Samuel Hammond of Fort Lauderdale, Florida

“On 02/08/18 my daughter and I attended an event 50 years later commemorating the death of my brother and two other students shot and killed on campus at South Carolina State University. Needless to say-returning six days later on Valentine’s Day hearing the news of students at Marjorie Stoneman Douglas being shot down. Imagining the pain and suffering of the families what they are going through as my family. No family should suffer the loss of a love one by way of gun violence. NO FAMILY SHOULD SEND THEIR LOVE ONE TO SCHOOL AND RECEIVE A CALL THEY ARE DECEASED.”

Zenobbie H. Clark

“My thoughts about the MSD Shooting is one of hurt and sadness! No child should have to go to school worrying about whether or not they will return home because someone decides to “shoot up a school” and no parent should have to bury a child ; as my parents had to, 50 years ago! Why wasn’t there outrage about the three young men that were gunned down on the campus of South Carolina State University in 1968? As with MSD High School, those three young me and the 27 other students who were injured did nothing to provoke the National Guardsmen. Was it because it was the 60’s and it was during the Civil Rights Era and Dr King wasn’t involved or was it because Black Lives didn’t matter then or now? I applaud the MSD’s community and it efforts to shine a light on gun control so that an incident like this one should never happen again! I have to wonder about my brother Sam, Delano and Smitty. Where is the justice for them? Is it because they were born a different, “Hue”?” —Diana Carter. Bair Middle School Reading Teacher

On a cold night in February, Thomas Kennerly saw his normally quiet and peaceful college campus turn into what looked like a war zone.
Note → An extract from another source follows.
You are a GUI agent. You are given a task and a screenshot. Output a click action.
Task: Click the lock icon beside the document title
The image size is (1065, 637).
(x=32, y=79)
“It was one of the most horrifying things that I could ever imagine,” said Kennerly, who was a senior at South Carolina State University on Feb. 8, 1968, when police gunned down a group of unarmed Black students protesting on campus in what became known as the Orangeburg massacre. “To see your friends and classmates crawling and realizing they were hurt.”

The students for three days had been protesting racial segregation at a bowling alley in Orangeburg, a small town 45 miles south of Columbia, S.C.
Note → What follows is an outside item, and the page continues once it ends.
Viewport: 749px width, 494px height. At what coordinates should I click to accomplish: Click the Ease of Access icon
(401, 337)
Accounts from the time say the Black students started a bonfire on campus, and clashes led to an officer being injured. Police officers – which claimed they mistakenly believed they were being fired at – sprayed the students with bullets. Three students died and 30 were injured in the ensuing chaos.

Kennerly, one of the survivors of the massacre, was shot three times, once while crawling away from officers.

Fifty years later, Kennerly and others still question why the Orangeburg massacre ever happened. Decades before Black Lives Matter started in 2013 to protest police brutality, this incident still feels raw for those on the predominantly black campus who felt wronged by law enforcement.

“I think these historical incidents very much feed into the perception that law enforcement is not on the side of those in these communities,” Dr. Bobby Donaldson, the director of University of South Carolina’s Center for Civil Rights History and Research, told Fox News. “Fifty years later, as we think about Ferguson and other similar incidents…now you’re having people who were now in their 70’s reminding their own children and grandchildren that this, these ideas of police brutality, have a very long history.”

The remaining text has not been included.